— Set of tasks —
A – According to the blog post on food choices, around what year did the first grocery store show up?
B – Pick up the blog post on food choices after its final sentence and keep writing.

Food Choices
Having read this recent blog post article titled "The End of The Road" (which I highly recommend reading), a blog post came to me that soon grew into what I believe will be a series of blog posts.
Here is an excerpt from The End Of The Road...
"The 1970’s ushered in a radical change in the government policy surrounding agriculture and subsidies. Policy that interferes with the natural rules of supply and demand and encourages farmers to “get big or get out.”
Moreover, our government farm subsidies prioritize the growing of commodities – non-perishable food products that can be stored indefinitely in grain-bins and traded on the world market to increase our nation’s GDP, thus giving the government more borrowing power to stem off its eventual debt-defaults from bloated budgets and out of control spending.
The deeper you look, the farther the rot penetrates. The farm of days gone by – of Old MacDonald with his diversified farm of edible crops, cows, pigs, and chickens – has been replaced with endless rows of corn and shiny-new grain bins that stick out of the countryside like cathedrals paying homage to holy corn."
So let me start this blog series with a question: Do you know when the first grocery store showed up?

It wasn’t until around 1920 and wasn’t really the type we know of today until sometime near the 1940s. That’s not really all that long ago.
So where were people getting the food?
The answer is this: the food was in homes, gardens, local fields, and forests. It was near kitchens, near tables, near bedsides. It was in the pantry, the cellar, and the backyard. Maybe some dry goods were at a local trade or mercantile if you were fortunate enough to live near one.

Dataset items
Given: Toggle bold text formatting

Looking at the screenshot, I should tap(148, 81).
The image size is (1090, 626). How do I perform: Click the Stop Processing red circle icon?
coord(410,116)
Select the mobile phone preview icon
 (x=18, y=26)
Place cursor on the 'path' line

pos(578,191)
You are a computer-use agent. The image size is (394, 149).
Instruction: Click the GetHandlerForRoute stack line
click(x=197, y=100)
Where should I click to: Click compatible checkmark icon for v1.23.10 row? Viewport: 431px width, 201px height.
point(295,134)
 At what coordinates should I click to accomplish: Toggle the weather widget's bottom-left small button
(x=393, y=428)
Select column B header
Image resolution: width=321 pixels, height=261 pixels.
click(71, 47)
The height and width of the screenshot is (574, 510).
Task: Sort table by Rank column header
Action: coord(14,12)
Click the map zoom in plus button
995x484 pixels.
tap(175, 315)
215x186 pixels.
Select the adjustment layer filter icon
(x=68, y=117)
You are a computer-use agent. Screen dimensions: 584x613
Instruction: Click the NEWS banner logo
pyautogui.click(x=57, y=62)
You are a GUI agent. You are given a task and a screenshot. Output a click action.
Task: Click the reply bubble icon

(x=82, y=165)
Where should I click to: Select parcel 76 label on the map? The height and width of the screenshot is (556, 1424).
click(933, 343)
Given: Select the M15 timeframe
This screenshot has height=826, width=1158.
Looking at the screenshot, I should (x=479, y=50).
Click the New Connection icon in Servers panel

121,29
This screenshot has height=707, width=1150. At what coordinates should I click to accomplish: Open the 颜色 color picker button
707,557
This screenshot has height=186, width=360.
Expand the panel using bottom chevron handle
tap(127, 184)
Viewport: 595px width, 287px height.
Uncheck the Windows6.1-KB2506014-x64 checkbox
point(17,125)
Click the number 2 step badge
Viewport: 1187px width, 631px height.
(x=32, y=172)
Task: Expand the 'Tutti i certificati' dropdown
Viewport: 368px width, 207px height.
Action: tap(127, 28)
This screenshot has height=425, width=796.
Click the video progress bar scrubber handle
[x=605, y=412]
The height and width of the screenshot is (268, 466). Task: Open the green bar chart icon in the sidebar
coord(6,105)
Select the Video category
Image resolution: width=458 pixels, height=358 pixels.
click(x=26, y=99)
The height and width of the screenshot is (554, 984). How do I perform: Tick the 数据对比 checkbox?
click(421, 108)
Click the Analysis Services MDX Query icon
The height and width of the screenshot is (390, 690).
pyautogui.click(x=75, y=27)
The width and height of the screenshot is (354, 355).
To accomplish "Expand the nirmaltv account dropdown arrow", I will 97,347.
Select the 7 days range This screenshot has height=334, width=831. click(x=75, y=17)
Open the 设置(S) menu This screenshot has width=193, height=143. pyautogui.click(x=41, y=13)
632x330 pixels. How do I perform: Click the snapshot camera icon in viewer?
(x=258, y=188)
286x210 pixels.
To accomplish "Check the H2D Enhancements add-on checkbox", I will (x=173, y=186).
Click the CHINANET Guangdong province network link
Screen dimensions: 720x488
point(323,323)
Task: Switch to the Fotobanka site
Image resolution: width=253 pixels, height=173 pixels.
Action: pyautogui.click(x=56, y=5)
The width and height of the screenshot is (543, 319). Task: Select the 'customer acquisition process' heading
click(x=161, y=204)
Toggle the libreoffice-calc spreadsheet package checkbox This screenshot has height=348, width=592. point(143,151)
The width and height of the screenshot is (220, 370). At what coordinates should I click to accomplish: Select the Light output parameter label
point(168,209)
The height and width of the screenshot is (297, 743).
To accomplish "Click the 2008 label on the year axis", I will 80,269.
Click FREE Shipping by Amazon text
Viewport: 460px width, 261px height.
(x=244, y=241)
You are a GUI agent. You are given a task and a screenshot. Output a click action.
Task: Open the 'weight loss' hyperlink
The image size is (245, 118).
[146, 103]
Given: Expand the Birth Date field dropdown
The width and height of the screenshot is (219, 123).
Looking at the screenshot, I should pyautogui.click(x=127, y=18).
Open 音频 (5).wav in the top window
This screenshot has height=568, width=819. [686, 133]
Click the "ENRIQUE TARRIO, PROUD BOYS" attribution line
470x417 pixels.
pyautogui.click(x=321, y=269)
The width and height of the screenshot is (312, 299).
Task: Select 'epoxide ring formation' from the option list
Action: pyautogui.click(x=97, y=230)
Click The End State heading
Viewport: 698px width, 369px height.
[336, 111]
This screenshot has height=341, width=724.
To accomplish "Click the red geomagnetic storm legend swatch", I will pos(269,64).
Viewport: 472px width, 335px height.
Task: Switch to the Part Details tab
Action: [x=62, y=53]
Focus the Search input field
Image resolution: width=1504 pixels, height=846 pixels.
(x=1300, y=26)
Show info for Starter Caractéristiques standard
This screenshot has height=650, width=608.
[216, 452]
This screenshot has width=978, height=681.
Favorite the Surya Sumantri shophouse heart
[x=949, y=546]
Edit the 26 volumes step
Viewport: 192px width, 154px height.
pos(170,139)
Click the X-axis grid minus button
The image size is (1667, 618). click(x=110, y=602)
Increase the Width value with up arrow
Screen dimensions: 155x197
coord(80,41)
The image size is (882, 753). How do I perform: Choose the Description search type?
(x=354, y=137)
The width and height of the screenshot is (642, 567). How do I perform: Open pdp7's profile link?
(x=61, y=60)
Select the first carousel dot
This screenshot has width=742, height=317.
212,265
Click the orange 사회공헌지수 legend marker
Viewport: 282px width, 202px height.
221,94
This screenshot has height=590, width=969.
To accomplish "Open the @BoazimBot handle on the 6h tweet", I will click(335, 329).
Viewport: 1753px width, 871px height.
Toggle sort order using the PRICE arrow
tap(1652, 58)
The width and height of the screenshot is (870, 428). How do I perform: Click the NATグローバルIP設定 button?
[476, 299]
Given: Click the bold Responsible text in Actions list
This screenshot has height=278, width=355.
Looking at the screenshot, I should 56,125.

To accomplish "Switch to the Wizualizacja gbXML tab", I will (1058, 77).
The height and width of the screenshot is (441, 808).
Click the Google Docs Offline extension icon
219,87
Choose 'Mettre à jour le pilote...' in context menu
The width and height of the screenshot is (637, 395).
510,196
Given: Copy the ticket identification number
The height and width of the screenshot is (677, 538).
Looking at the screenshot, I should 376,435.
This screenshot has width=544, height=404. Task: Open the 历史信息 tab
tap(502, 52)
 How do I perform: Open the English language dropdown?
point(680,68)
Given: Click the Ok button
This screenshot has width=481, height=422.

— Exercise responses —
A – Around 1920.

B –
In the 1970's legislation for farm subsidies was put into place. (Read about that in the aforementioned article). But something else happened around this time, a "movement" which America expressed great “liberating” ideas that women should leave the work of the home and get work outside the home. Along with that went many home cooked meals (exhausted moms opted for quicker meals) and slowly but surely we became detached from our food system and lost many skills our grandmothers once had. I honestly believe that was a trick of Satan to get women out of the house as much as possible with the belief they would be more “fulfilled.” He’s after our families and our health!
I’ve been that working woman – up until about age 34 which was the time when I was married and then had children. I enjoyed my corporate management position and I was paid well for it. I enjoyed the people with whom I worked and enjoyed the benefits as well. Looking back, I had a lot of material things (car, home, some nice vacations), still I never was fully “satisfied.”
But never before have I been so fully satisfied then when I started homeschooling, training up my children and learning (and then teaching) new “skills” in the kitchen and garden that seem long lost on this generation. I wish I wouldn’t have waited for a health crisis of my daughter to do it. But better late than never!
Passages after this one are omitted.